Motorists approaching the Southampton Village area soon will be getting early warnings about major traffic tie-ups in hopes that they will be able to take alternate routes, or even postpone travel, to avoid the gridlocked snarls that have gripped local roads in recent years following major accidents on County Road 39.
The State Department of Transportation will provide the town with three electronic billboards, mobile signs that will be parked on the roadside of Montauk Highway and Sunrise Highway miles ahead of the Southampton bottleneck to warn commuters of accidents causing travel delays.
Two of the signs will be placed on Sunrise Highway, one just before the Westhampton exit and another at one of the two Hampton Bays exits, to give commuters a chance to get off the highway and, if possible, abort their trip to avoid adding to the traffic backups. A third sign will be placed to the east, in Sagaponack, to warn motorists driving west from East Hampton.
“The first one will really be for the people coming east on Sunrise, the second will be for the people who came down Flanders Road and have just gotten on to Sunrise,” the town’s transportation director, Tom Neely, said. “There has also been talk of using them for the special events that cause delays.”
The state DOT also has pledged to use existing alert signs on the Long Island Expressway to warn eastbound commuters of bad backups on the South Fork.
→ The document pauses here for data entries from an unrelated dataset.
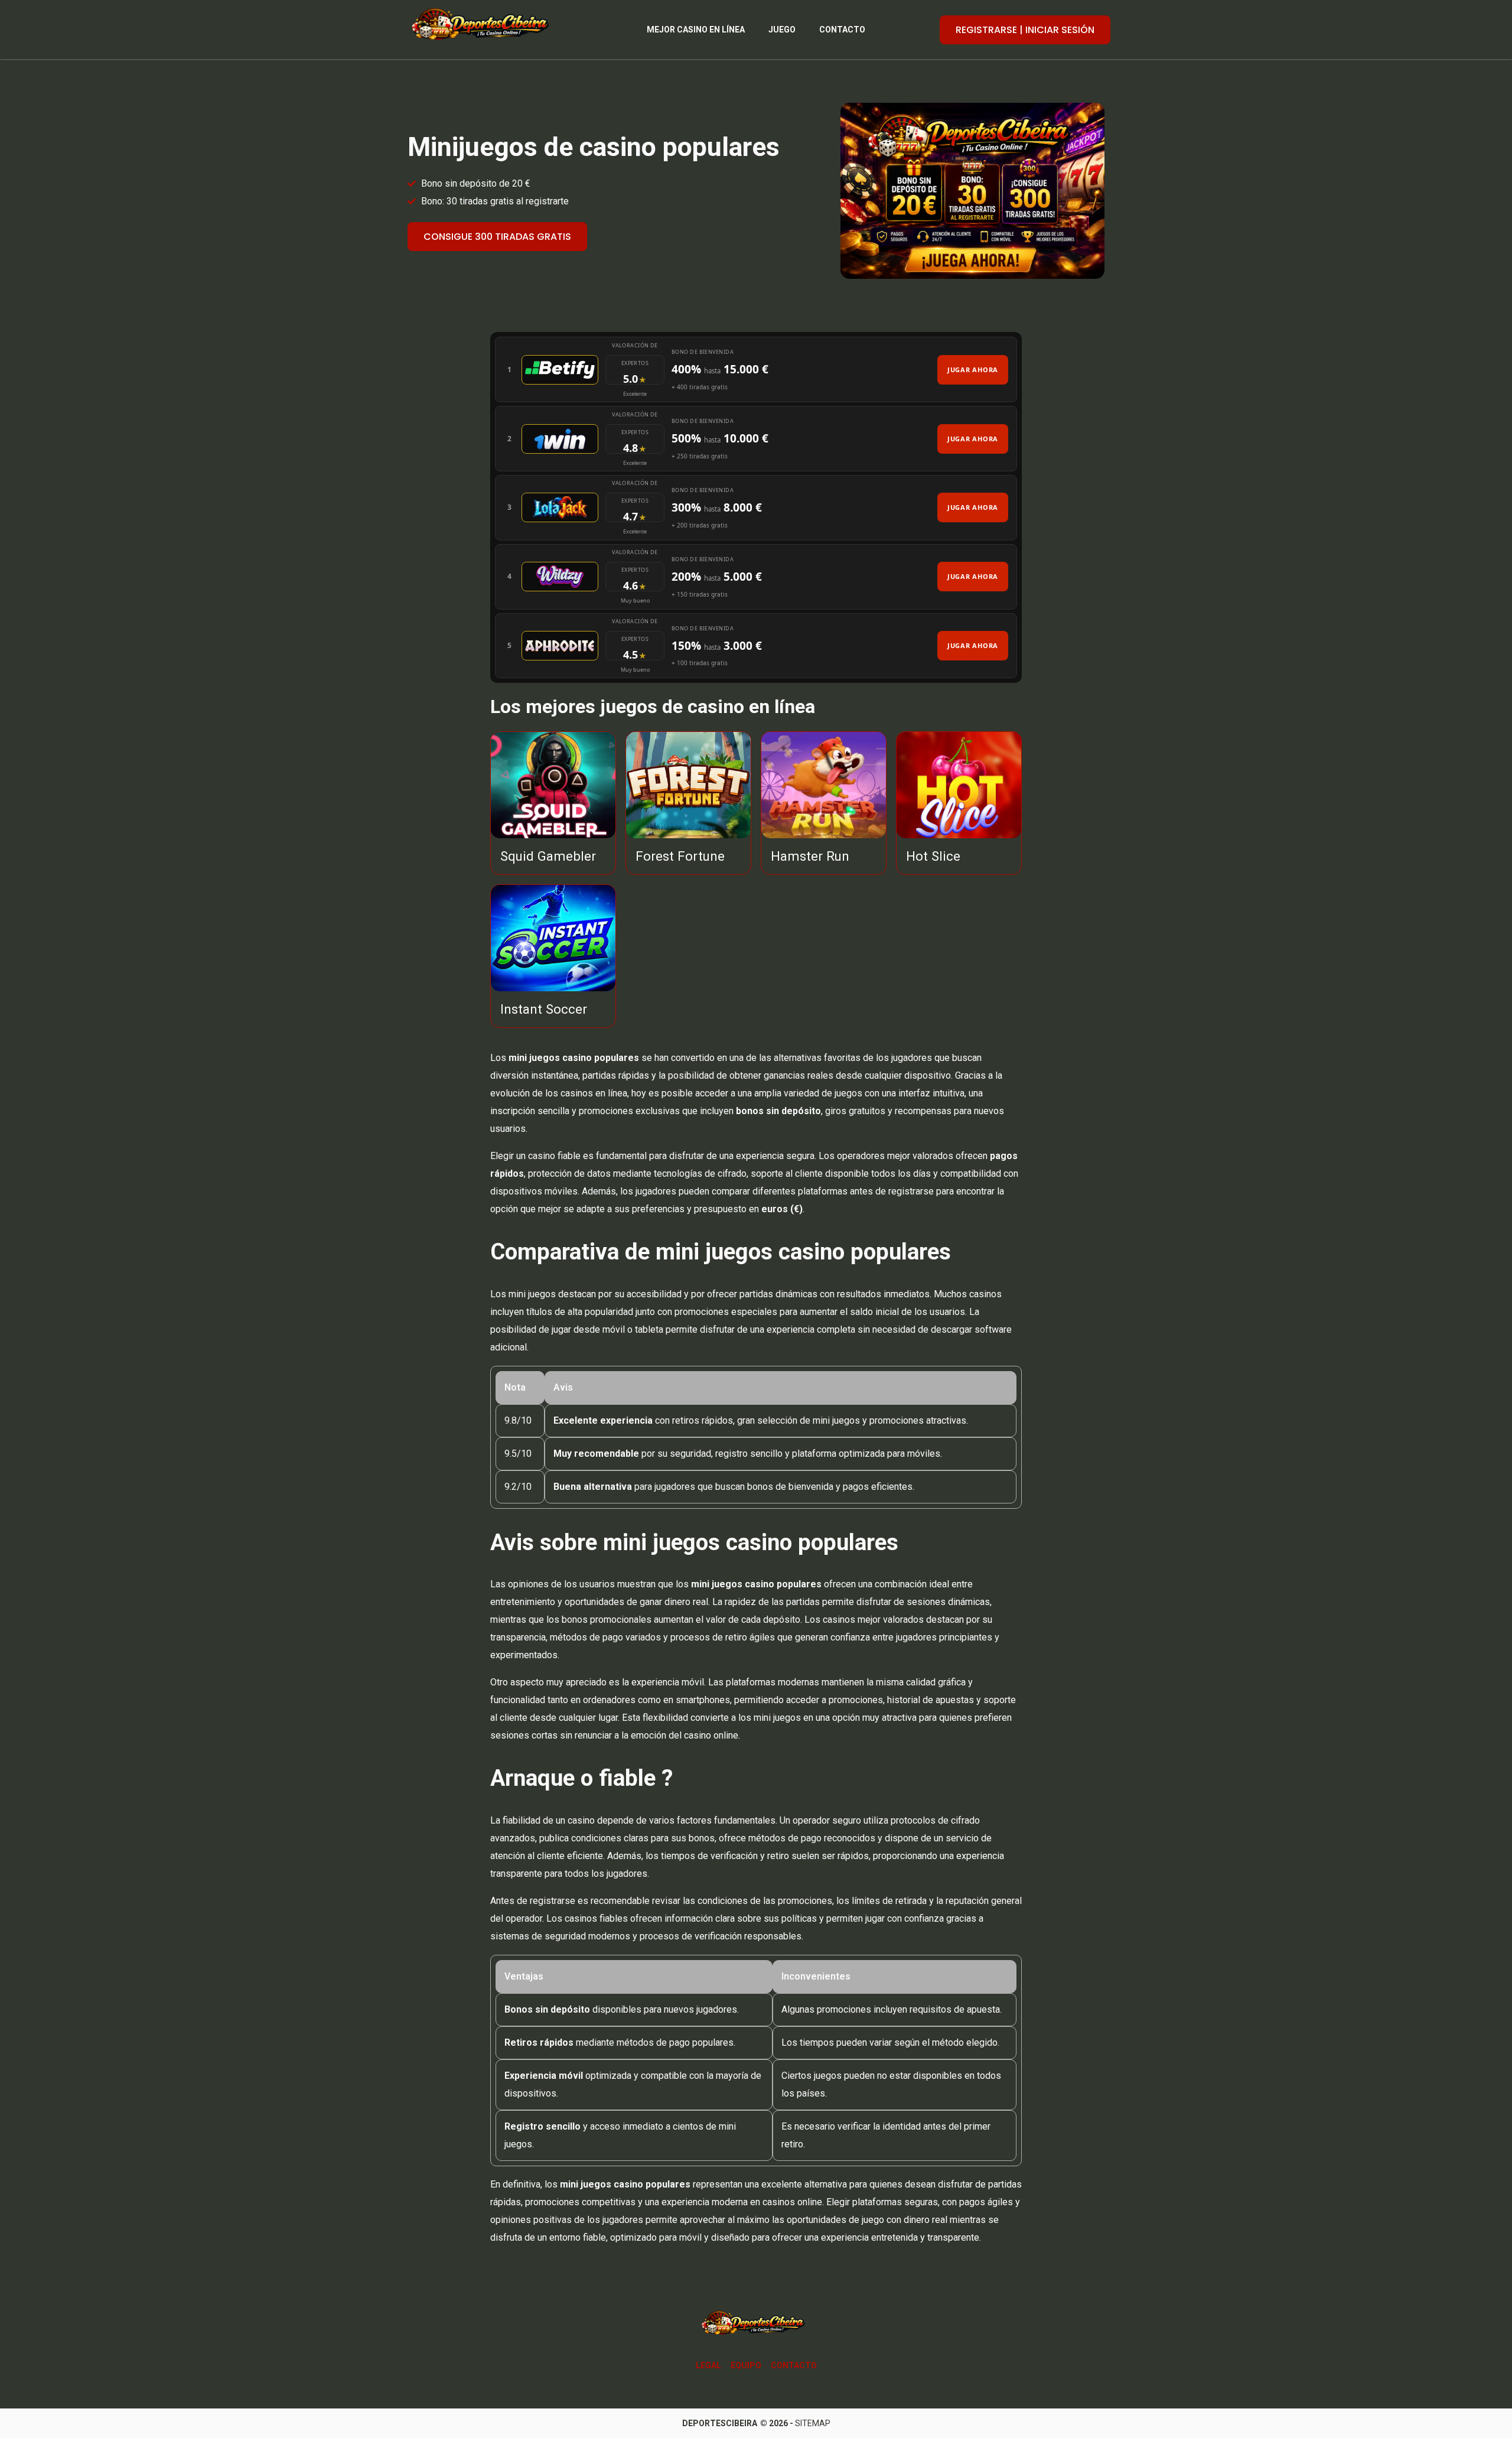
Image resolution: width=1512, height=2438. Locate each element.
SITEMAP (812, 2423)
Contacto (842, 29)
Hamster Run (810, 856)
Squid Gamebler (548, 856)
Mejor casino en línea (696, 29)
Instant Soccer (543, 1009)
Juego (782, 29)
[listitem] (756, 369)
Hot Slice (933, 856)
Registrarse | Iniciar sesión (1025, 30)
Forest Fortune (680, 856)
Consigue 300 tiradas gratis (497, 236)
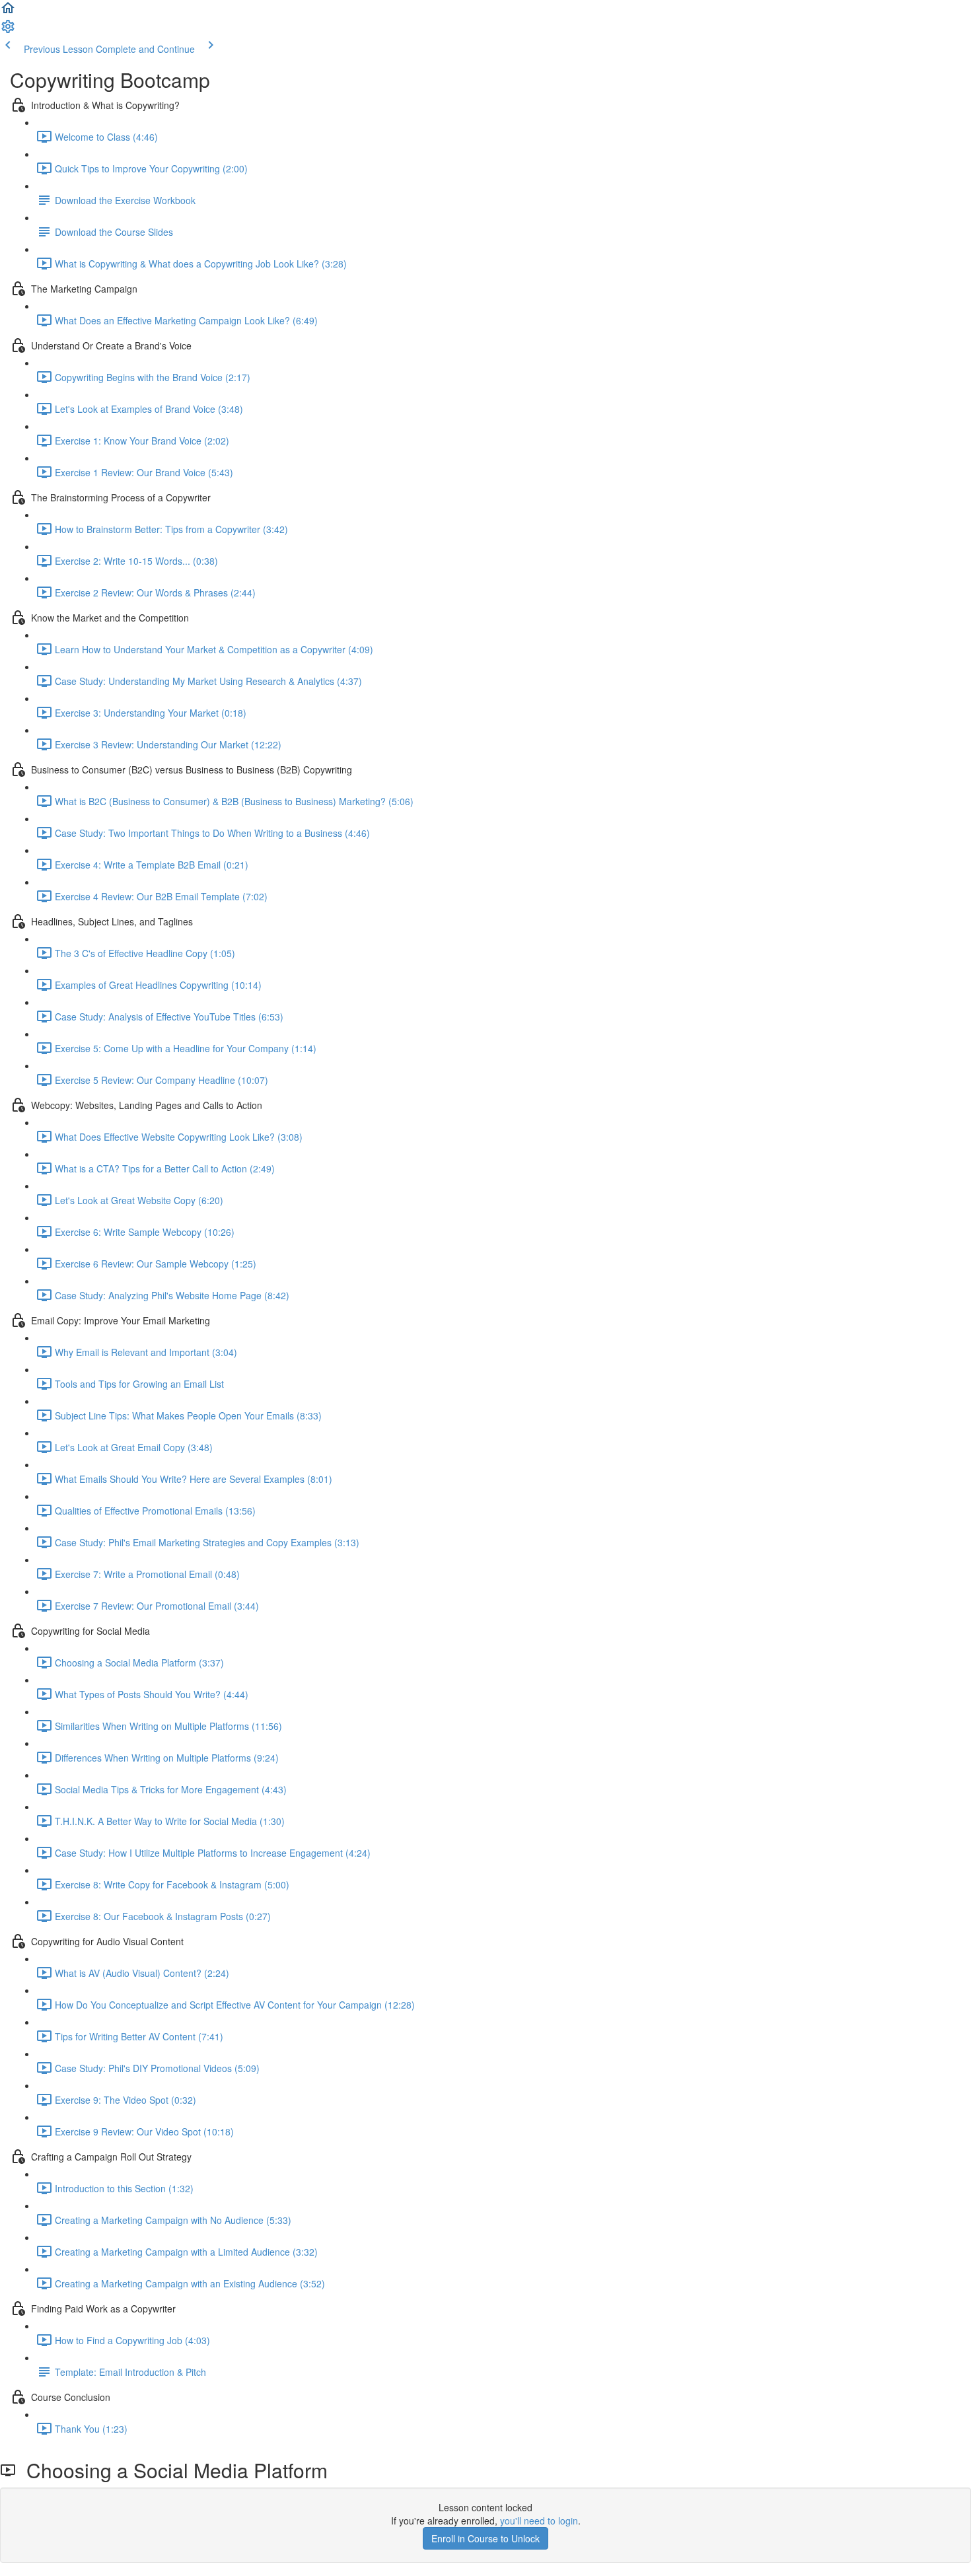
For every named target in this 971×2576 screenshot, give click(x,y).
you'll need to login (539, 2520)
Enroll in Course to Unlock (485, 2538)
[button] (8, 11)
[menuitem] (8, 30)
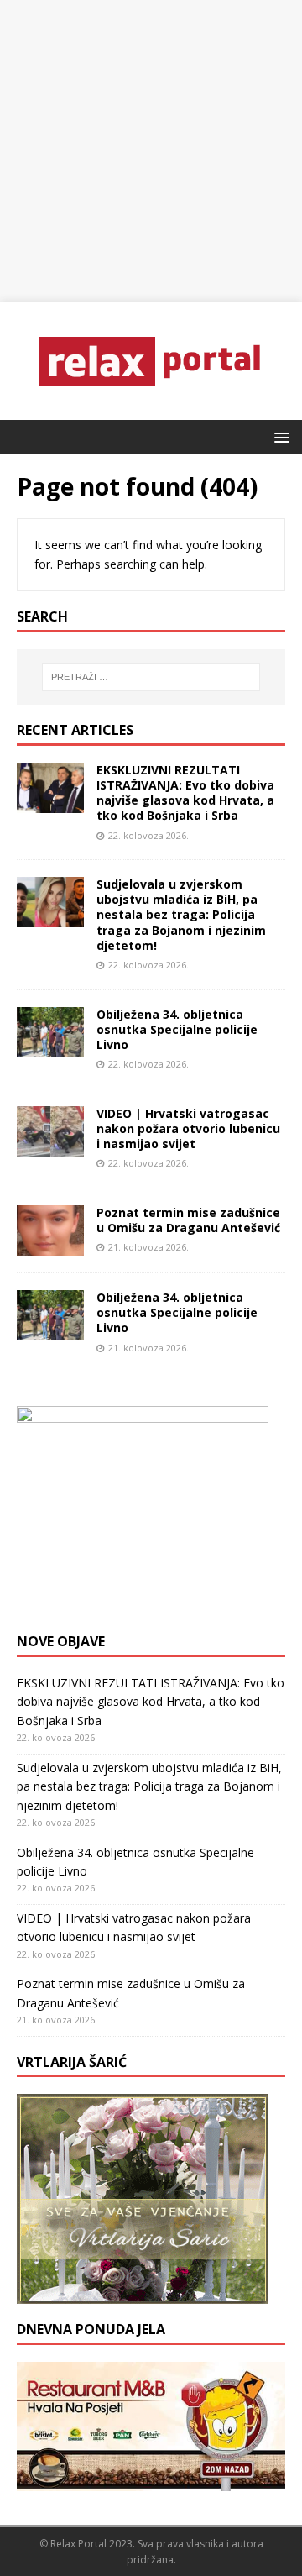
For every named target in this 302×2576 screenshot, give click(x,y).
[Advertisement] (151, 151)
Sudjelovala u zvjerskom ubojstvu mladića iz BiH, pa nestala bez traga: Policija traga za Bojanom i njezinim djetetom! (181, 914)
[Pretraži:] (151, 677)
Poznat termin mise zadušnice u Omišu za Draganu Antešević (188, 1220)
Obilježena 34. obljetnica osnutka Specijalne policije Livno (177, 1029)
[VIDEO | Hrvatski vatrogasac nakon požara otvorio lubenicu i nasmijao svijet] (50, 1147)
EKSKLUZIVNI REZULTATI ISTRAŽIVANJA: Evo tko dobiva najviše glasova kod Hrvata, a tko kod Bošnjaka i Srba (185, 793)
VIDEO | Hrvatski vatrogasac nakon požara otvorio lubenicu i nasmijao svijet (188, 1128)
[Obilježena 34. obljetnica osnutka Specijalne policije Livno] (50, 1047)
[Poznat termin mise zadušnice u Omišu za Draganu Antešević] (50, 1246)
Additionally, the town has subscribed to the county’s Code Red alert system that notifies subscribers of emergency situations with alerts sent to mobile phones.
The new mobile signs will be controlled remotely by technicians at the state DOT, who will be directed by local police about when to activate the signs and what they should say.
In each of the last two years, major accidents have forced hours-long closures of County Road 39 at the height of summertime rush hours, backing up traffic for miles—as far as Amagansett in the case of a 2012 afternoon accident—and trapping some commuters in gridlocked dead-stop traffic for as long as four hours. In response, town and county officials have tried to work out ways to shorten the closures of the roadway, but they say the need for careful investigation of fatal and possibly criminal incidents means that closures are inevitable along the South Fork’s main artery.